ClimaQA: An Automated Evaluation Framework for Climate Foundation Models

Manivannan, Veeramakali Vignesh, Jafari, Yasaman, Eranky, Srikar, Ho, Spencer, Yu, Rose, Watson-Parris, Duncan, Ma, Yian, Bergen, Leon, Berg-Kirkpatrick, Taylor

arXiv.org Artificial Intelligence 

In recent years, foundation models have attracted significant interest in climate science due to their potential to transform how we approach critical challenges such as climate predictions and understanding the drivers of climate change [Thulke et al., 2024, Nguyen et al., 2024, Cao et al., 2024]. However, while these models are powerful, they often fall short when it comes to answering technical questions requiring high precision such as What is the net effect of Arctic stratus clouds on the Arctic climate?

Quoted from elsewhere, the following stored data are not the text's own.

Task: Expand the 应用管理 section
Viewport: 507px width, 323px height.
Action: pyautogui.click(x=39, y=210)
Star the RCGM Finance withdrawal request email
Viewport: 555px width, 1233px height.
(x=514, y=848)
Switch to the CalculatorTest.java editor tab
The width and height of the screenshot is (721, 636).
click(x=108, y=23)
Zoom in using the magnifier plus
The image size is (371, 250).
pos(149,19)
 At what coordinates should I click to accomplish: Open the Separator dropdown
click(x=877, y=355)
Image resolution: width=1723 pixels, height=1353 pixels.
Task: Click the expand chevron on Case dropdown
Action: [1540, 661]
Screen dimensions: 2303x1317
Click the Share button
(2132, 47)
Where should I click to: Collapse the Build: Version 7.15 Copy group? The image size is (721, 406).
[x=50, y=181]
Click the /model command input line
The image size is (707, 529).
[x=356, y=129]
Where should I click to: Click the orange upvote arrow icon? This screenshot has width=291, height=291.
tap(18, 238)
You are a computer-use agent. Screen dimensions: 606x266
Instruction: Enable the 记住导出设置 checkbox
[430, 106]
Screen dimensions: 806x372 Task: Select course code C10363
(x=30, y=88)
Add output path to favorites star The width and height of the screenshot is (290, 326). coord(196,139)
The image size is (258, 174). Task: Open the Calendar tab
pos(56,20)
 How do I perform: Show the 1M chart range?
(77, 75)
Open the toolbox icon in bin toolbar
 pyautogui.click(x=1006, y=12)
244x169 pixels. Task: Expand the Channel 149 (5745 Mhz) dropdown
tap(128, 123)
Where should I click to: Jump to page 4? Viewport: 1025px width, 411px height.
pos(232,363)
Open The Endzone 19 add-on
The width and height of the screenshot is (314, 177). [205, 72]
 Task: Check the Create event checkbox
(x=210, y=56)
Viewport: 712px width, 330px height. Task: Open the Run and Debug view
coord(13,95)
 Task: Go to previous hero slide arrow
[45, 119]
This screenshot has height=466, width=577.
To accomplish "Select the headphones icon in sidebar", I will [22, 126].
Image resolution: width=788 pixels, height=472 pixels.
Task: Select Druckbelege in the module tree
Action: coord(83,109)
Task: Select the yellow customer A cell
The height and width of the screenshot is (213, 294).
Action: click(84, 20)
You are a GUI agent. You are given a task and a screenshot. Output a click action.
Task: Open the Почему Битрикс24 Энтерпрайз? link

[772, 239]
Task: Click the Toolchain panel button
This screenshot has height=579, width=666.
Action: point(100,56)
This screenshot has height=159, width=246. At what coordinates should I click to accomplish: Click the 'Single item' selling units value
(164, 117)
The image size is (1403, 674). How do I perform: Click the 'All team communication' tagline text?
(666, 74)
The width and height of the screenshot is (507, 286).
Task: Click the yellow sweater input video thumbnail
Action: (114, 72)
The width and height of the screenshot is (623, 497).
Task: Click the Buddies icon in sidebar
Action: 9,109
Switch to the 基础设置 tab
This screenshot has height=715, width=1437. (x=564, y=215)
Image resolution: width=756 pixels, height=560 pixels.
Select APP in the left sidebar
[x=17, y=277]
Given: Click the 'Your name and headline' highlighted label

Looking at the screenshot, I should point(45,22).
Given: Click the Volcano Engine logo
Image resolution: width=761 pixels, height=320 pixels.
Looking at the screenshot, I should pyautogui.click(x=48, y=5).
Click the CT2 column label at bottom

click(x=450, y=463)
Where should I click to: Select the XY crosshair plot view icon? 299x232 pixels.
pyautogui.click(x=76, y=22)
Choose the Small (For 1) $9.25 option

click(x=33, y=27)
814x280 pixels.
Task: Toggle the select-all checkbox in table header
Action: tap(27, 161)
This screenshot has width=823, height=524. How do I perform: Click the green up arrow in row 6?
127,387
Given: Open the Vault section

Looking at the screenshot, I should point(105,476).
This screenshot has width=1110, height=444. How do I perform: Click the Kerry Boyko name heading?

Even advanced models like GPT-4 exhibit epistemological inaccuracies in Climate Question-Answering (QA) tasks [Bulian et al., 2024], raising concerns about their reliability in scientific workflows. This highlights the need for a domain-specific evaluation framework to assess the quality and validity of outputs generated by these models. Current benchmarks for Large Language Models (LLMs) predominantly focus on linguistic accuracy or general factual correctness, but they fail to address the unique demands of climate science, where factual rigor, domain-specific knowledge, and robust reasoning are essential.